Dopo le dichiarazioni del ministro Gelmini, che, nel corso di un‘intervista al settimanale Io Donna ha definito privilegiate le lavoratrici che rimangono in casa ad accudire il proprio figlio dopo il parto, abbiamo deciso di tornare sull’argomento mamme che lavorano per sciorinare qualche dato che confermi questa teoria.
Infatti forse non tutti sanno che, secondo l’indagine Istat “Essere madri” pubblicata nel 2007, ma riferita al 2005, una donna su cinque perde la propria occupazione dopo la nascita di un figlio (per licenziamento, chiusura dell’azienda ma anche per dimissioni volontarie), arrogandosi così il privilegio di rimanere in casa ad occuparsene per tutto il tempo che desidera. Il 30% di queste privilegiate hanno tra 25 e 29 anni, il 40% meno di 25.
Quanto alle privilegiate che invece godono di maggiori diritti, il 43,5% di esse torna al proprio posto di lavoro prima del compimento del sesto mese di vita del bambino, il 23% circa tra i sei e i nove mesi di età, il 22% tra i nove mesi e il compimento del primo anno e addirittura un oltraggioso 11% aspetta oltre questo tempo.

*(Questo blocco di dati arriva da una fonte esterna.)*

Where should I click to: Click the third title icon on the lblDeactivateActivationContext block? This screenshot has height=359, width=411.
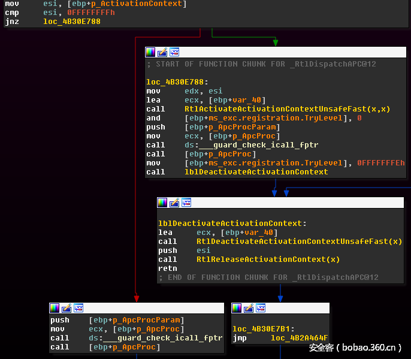[x=186, y=203]
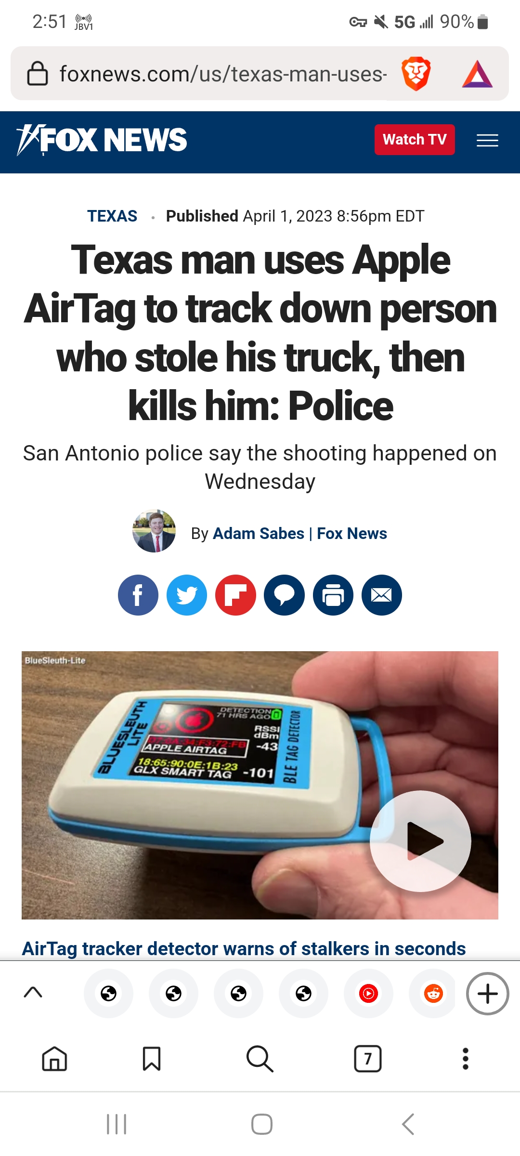Open the comments bubble icon
Screen dimensions: 520x1156
point(284,595)
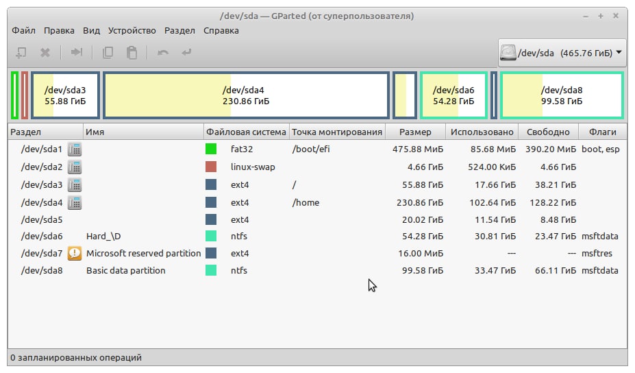Image resolution: width=635 pixels, height=373 pixels.
Task: Click the warning icon beside /dev/sda7
Action: 75,253
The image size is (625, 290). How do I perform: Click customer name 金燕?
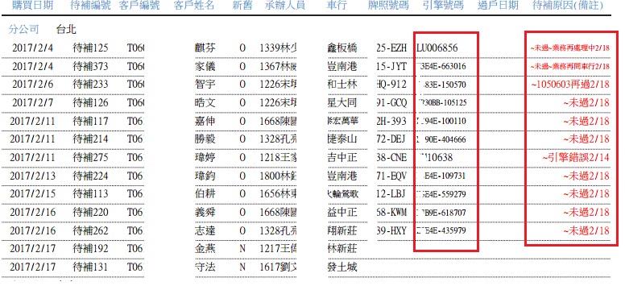click(x=205, y=249)

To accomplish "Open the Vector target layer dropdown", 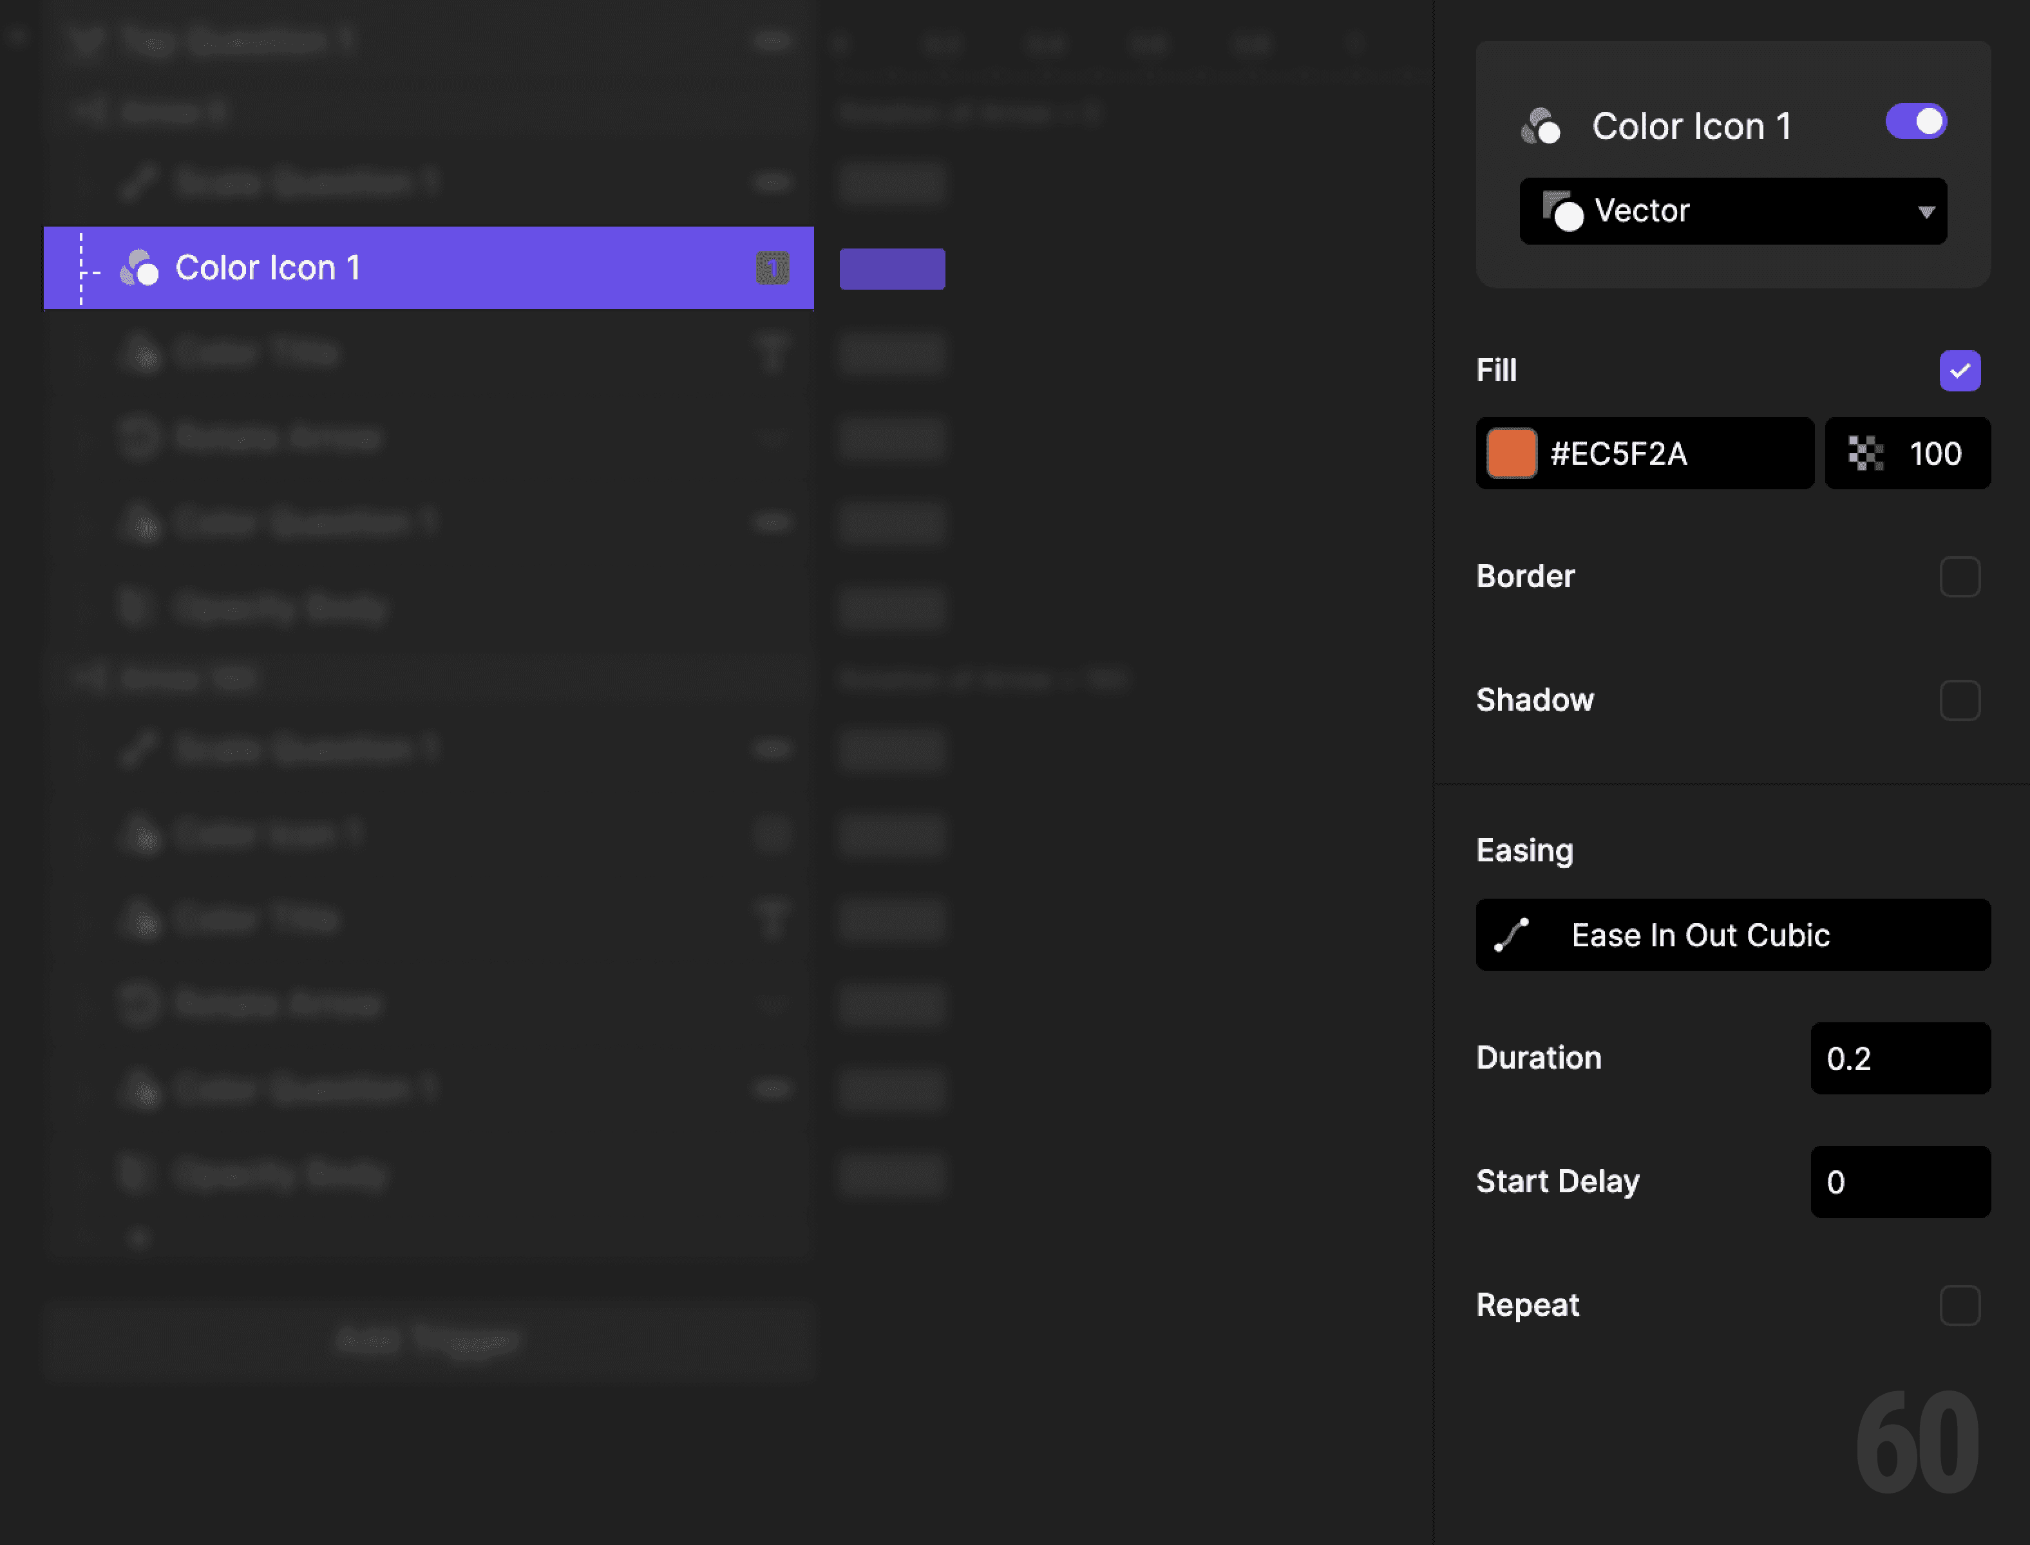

Quando finalmente decidono di tornare al lavoro, oltre il 50% di esse affida la prole ai nonni, il 9% ad una baby sitter, il 13% ad un asilo nido pubblico e il 14% ad uno privato; inoltre al loro rientro fra le mura domestiche il 63% delle ormai ex privilegiate non godono, giustamente, di alcun tipo di aiuto per sbrigare tutte le faccende che le attendono.
Meno male però che solo due donne su tre di età compresa fra i 30 e 40 anni hanno un contratto di lavoro che ne tutela i diritti alla nascita di un figlio, mentre solo una donna su tre di età compresa fra 20 e 30 anni gode dei medesimi diritti. Il carico di lavoro aumenta dopo il secondo figlio, dopo la nascita del quale i privilegi in termini di tempo trascorso in casa aumentano.
Che dire di più? Che mondo sarebbe senza Maria Stella?